--- EXERCISE INSTRUCTIONS ---
Retype exactly the lines from the one containing "Viewport: 1182px width, 532px height." through the last line of the records below, including both, and leave out any pictures.

--- PROVIDED ENTRIES ---

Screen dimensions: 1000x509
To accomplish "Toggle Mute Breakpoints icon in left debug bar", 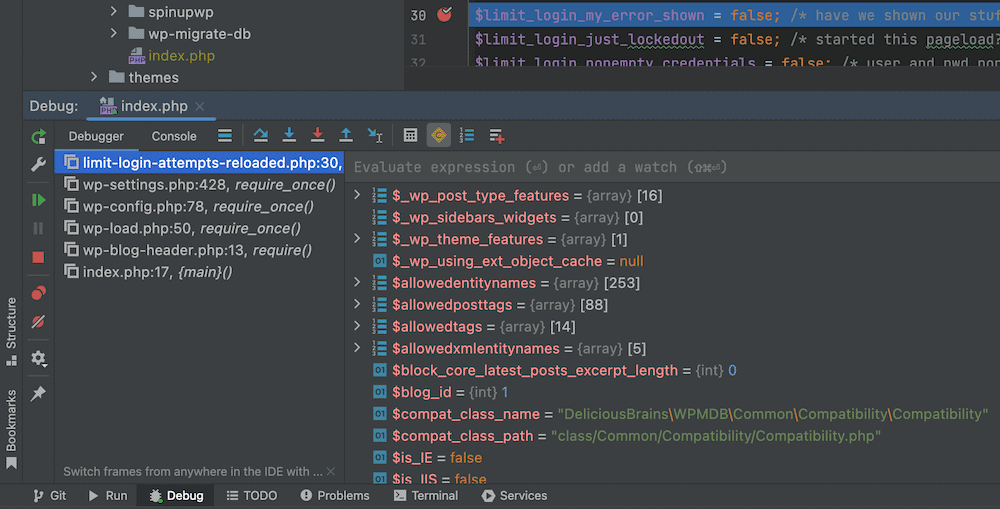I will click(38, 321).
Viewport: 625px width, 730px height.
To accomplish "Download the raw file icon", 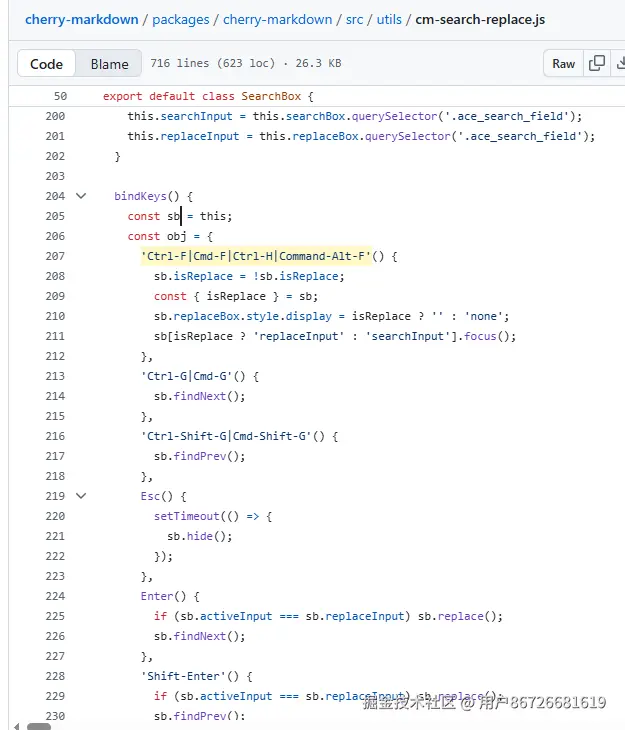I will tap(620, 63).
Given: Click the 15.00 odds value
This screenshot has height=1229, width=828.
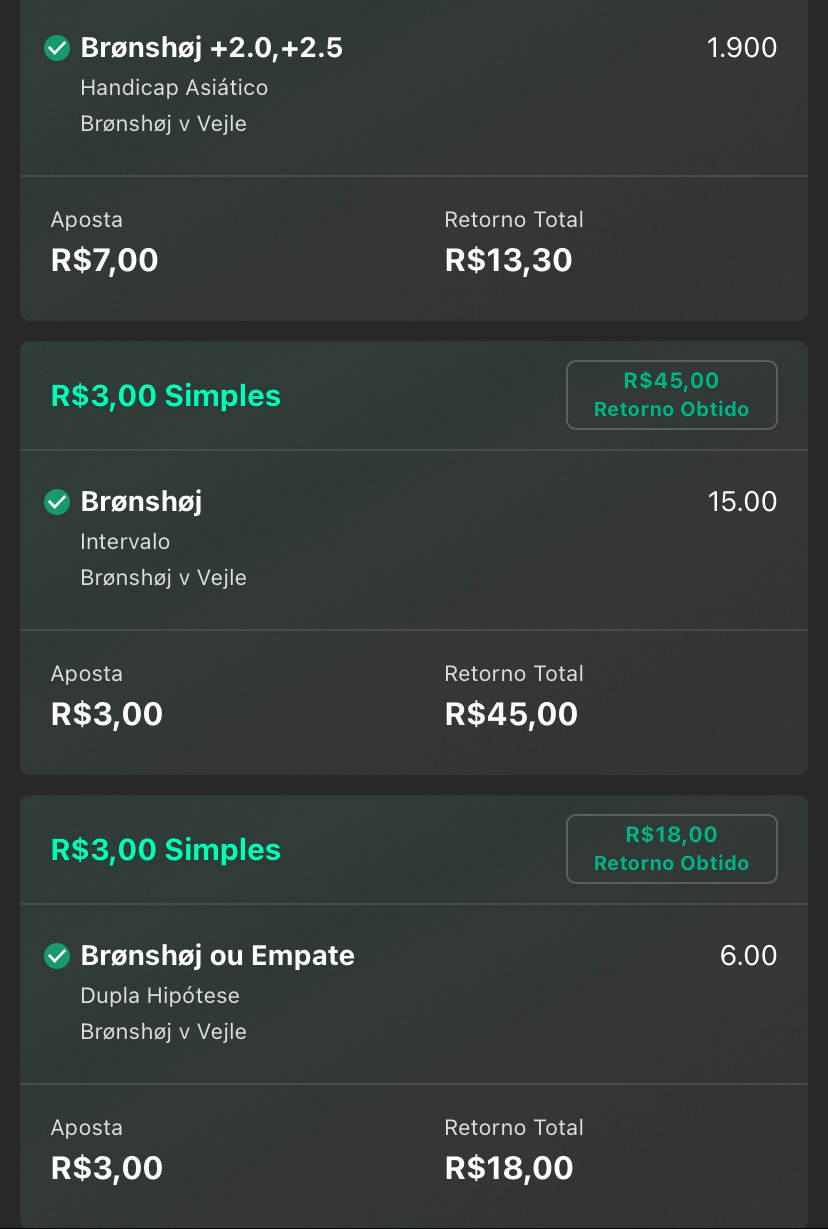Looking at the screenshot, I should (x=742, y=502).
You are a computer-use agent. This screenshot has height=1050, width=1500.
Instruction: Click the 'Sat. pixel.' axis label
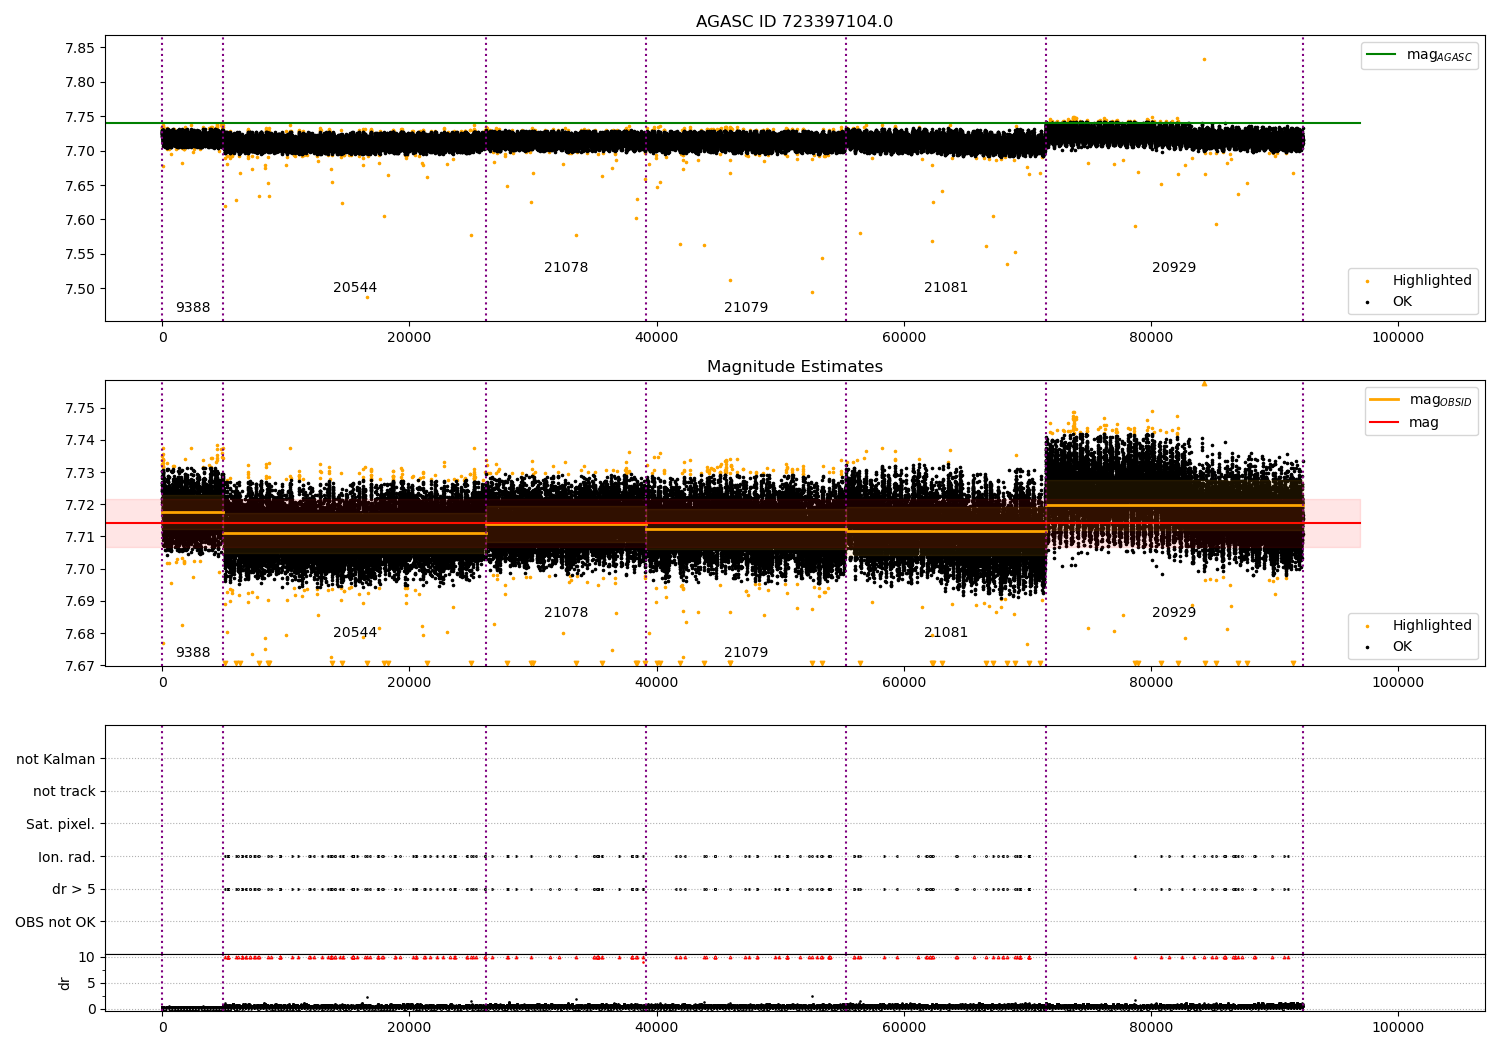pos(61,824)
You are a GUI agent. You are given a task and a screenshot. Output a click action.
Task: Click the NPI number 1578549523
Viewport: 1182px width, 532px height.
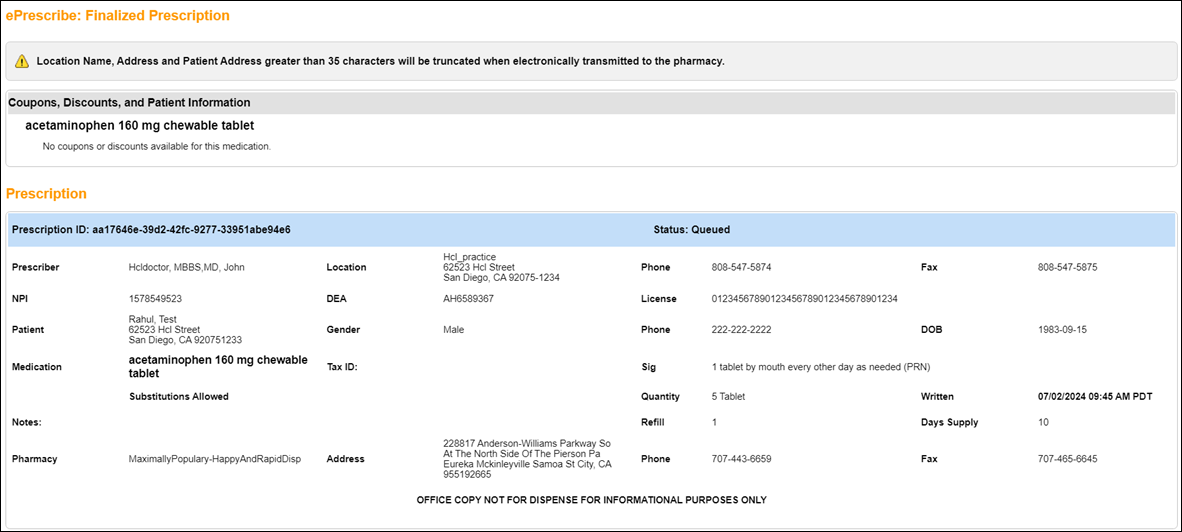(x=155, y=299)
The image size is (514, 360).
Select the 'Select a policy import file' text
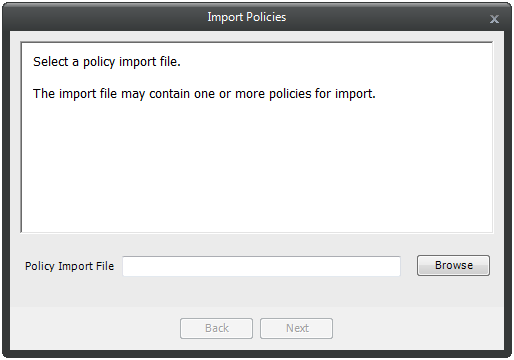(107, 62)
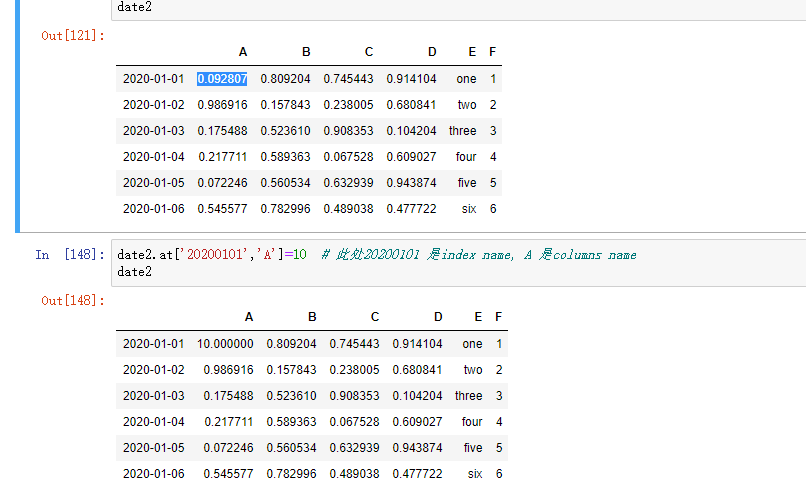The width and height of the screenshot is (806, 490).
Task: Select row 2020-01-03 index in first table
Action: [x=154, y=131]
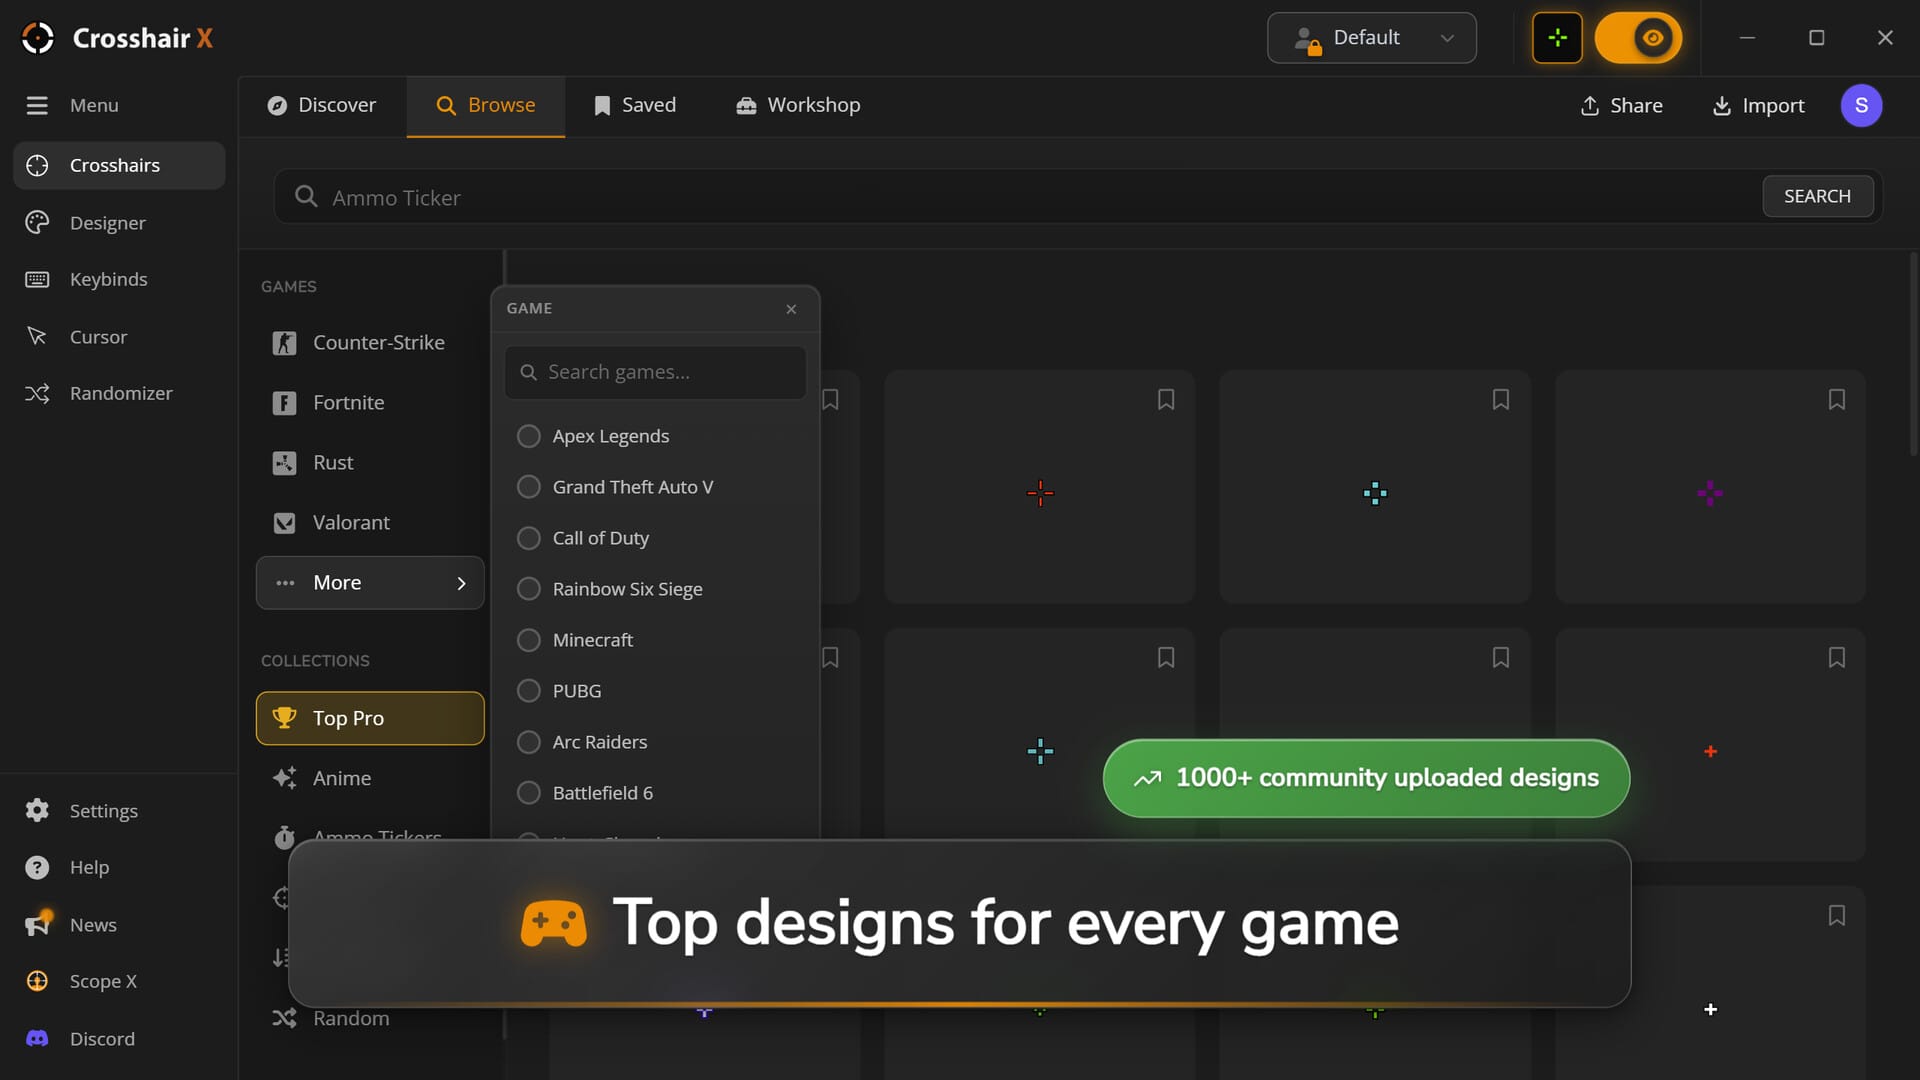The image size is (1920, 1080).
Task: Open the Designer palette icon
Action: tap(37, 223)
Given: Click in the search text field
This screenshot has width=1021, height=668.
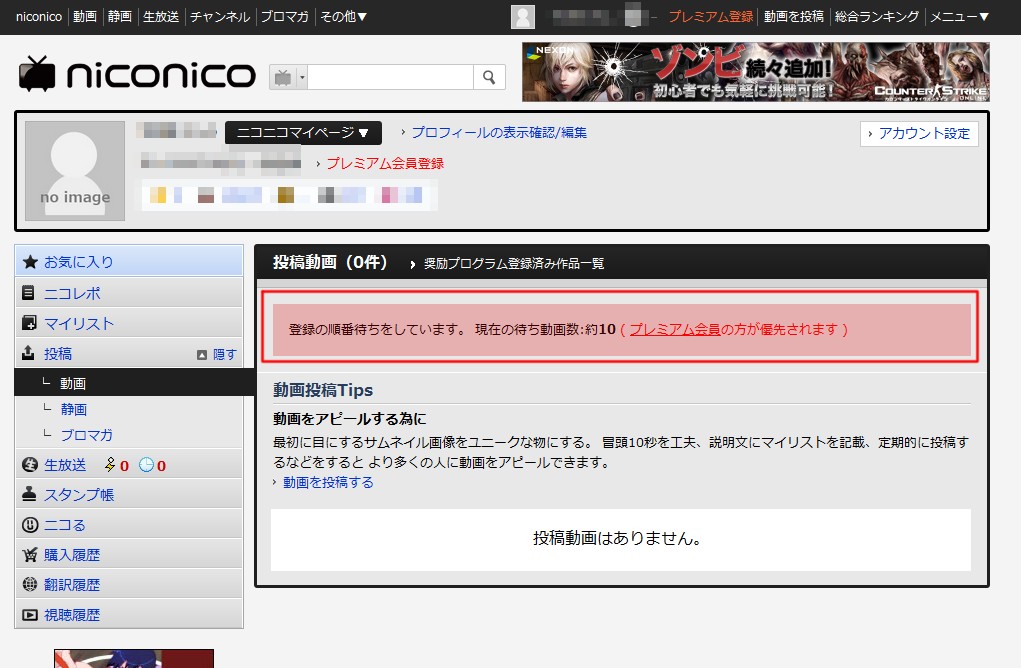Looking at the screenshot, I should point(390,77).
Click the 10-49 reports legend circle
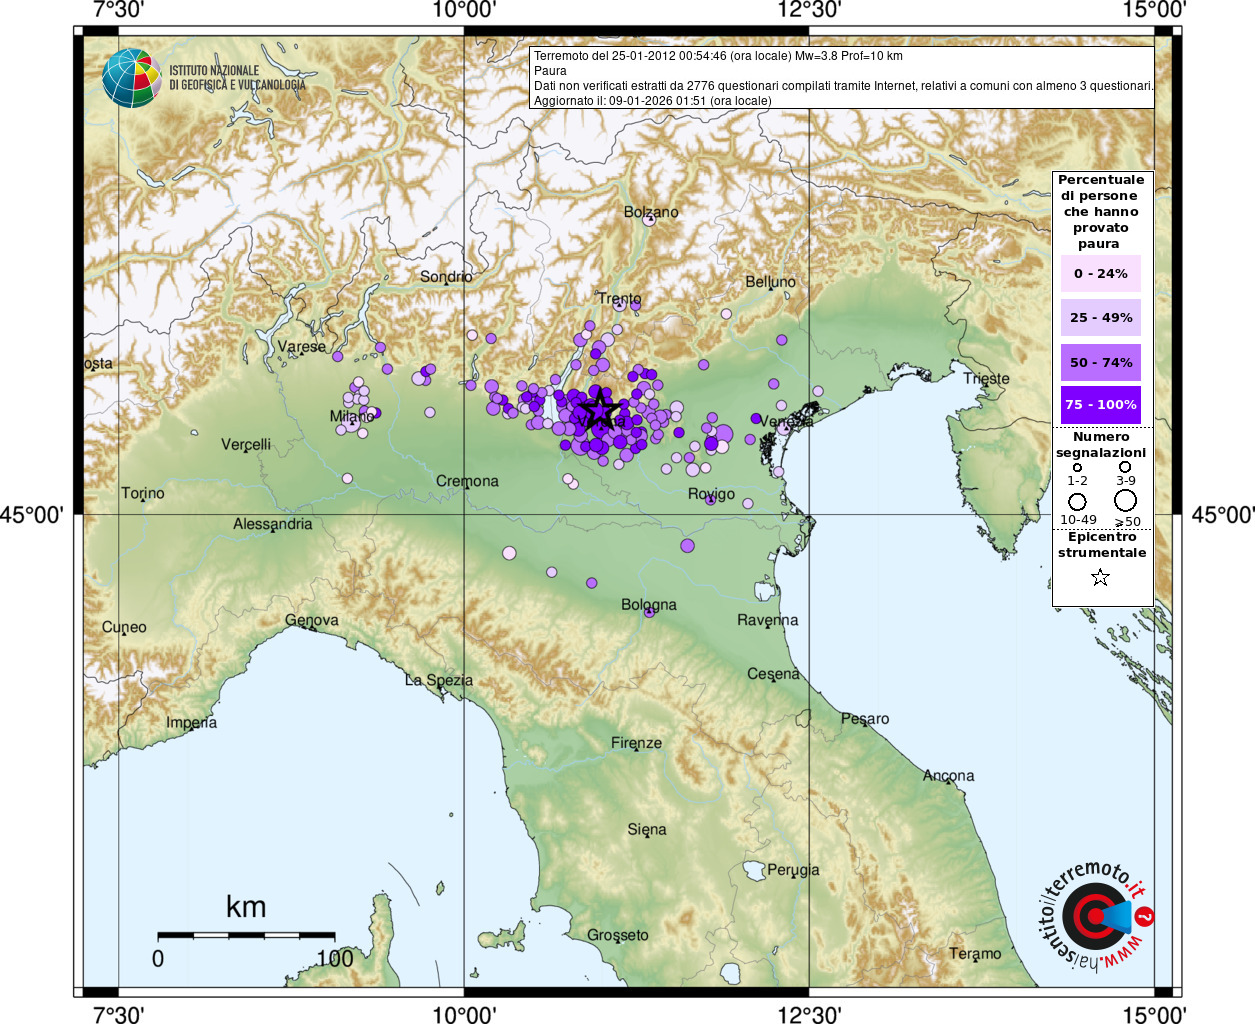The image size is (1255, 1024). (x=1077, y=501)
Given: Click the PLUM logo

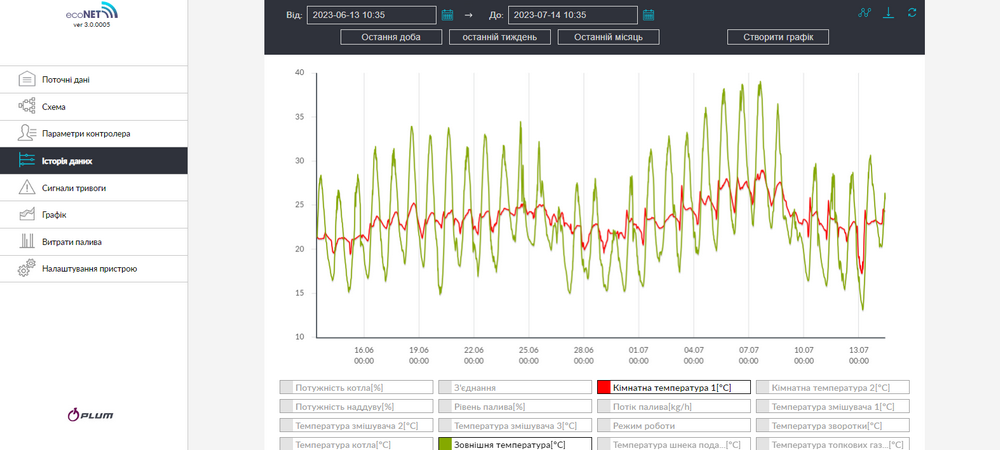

--- RESPONSE TO THE TASK ---
Viewport: 1182px width, 532px height.
(x=155, y=299)
The image size is (514, 360).
Select the 'Select a policy import file' text
(107, 62)
The width and height of the screenshot is (806, 490).
Task: Select row 2020-01-03 index in first table
Action: [x=154, y=131]
The image size is (1920, 1080).
Task: Open the Designer palette icon
Action: tap(37, 223)
Given: Click in the search text field
This screenshot has width=1021, height=668.
Looking at the screenshot, I should point(390,77).
Click the 10-49 reports legend circle
The image size is (1255, 1024). (x=1077, y=501)
Given: Click the PLUM logo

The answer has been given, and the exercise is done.